====== Data for review

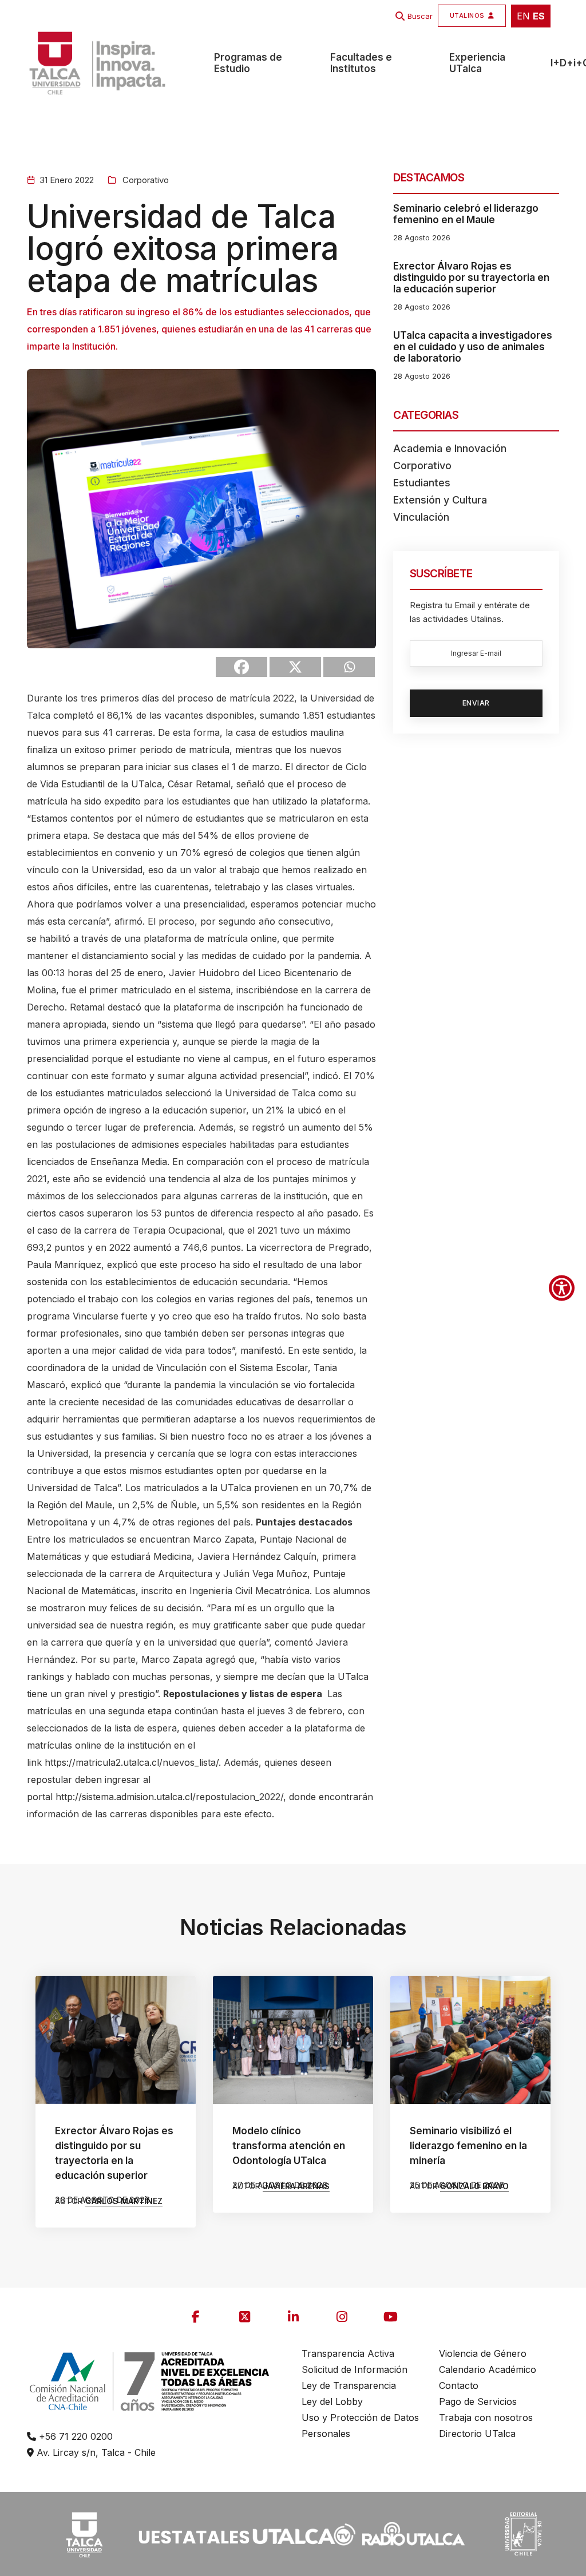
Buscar (420, 16)
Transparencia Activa (348, 2353)
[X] (295, 667)
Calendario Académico (487, 2369)
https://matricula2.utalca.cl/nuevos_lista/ (132, 1762)
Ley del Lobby (332, 2401)
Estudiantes (421, 483)
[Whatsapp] (349, 667)
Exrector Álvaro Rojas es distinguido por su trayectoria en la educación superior (471, 277)
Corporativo (144, 180)
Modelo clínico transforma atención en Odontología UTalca (288, 2145)
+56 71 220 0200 (74, 2436)
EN (523, 16)
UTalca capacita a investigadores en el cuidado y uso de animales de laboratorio (472, 347)
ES (539, 16)
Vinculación (421, 517)
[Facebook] (241, 667)
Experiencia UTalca (477, 62)
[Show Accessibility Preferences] (562, 1288)
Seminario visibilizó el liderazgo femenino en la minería (468, 2145)
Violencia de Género (482, 2353)
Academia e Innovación (449, 448)
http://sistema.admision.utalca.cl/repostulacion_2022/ (169, 1796)
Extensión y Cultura (440, 500)
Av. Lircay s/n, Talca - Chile (95, 2452)
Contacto (458, 2385)
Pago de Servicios (478, 2401)
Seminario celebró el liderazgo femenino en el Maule (466, 214)
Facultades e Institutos (361, 62)
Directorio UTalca (477, 2433)
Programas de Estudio (248, 62)
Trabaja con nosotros (486, 2417)
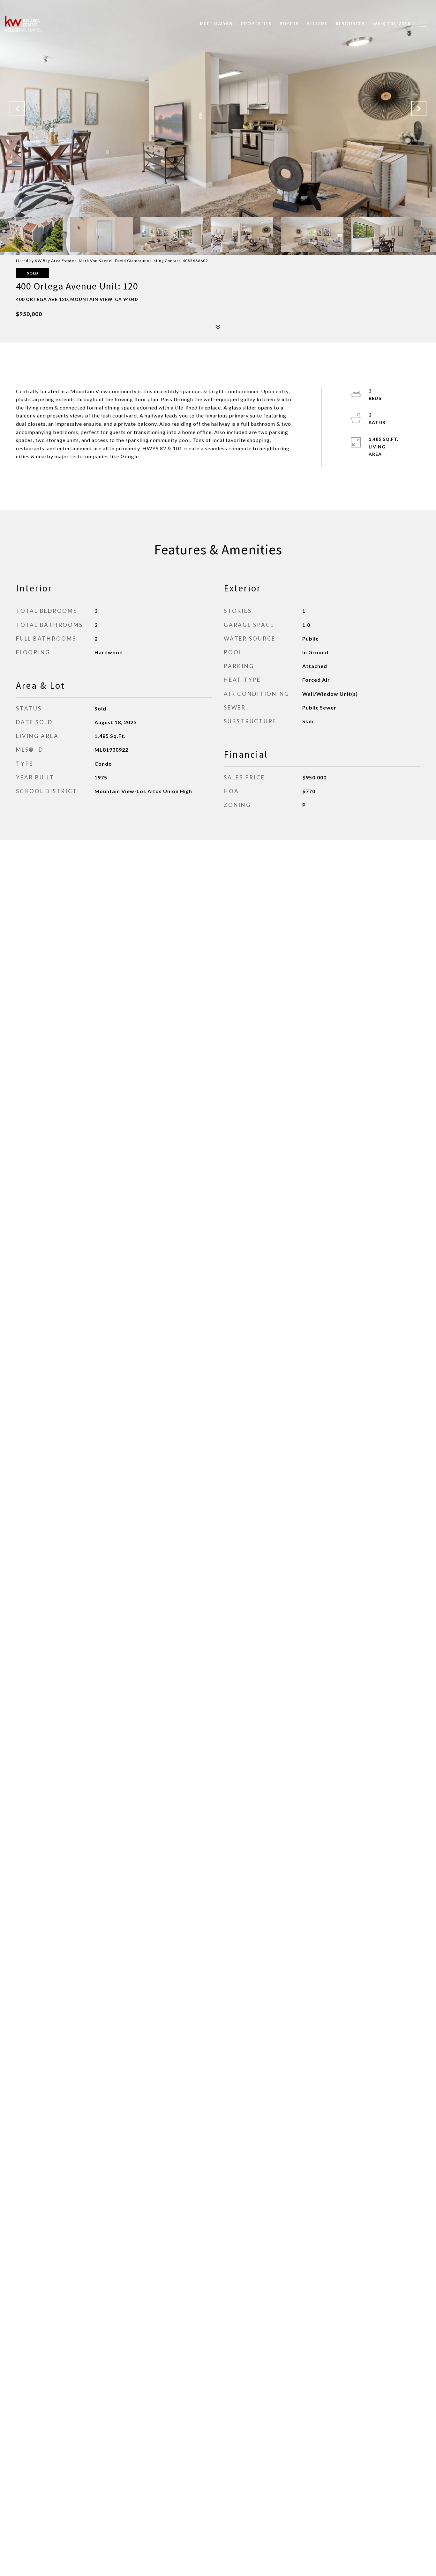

============

How to complete this task :: In the data above, which lines lie between the line with "Estudiantes (421, 483)" and the line with "EN (523, 16)", inclusive? Print those lines exactly and nothing else.

Result for this task ::
Estudiantes (421, 483)
[Whatsapp] (349, 667)
Exrector Álvaro Rojas es distinguido por su trayectoria en la educación superior (471, 277)
Corporativo (144, 180)
Modelo clínico transforma atención en Odontología UTalca (288, 2145)
+56 71 220 0200 (74, 2436)
EN (523, 16)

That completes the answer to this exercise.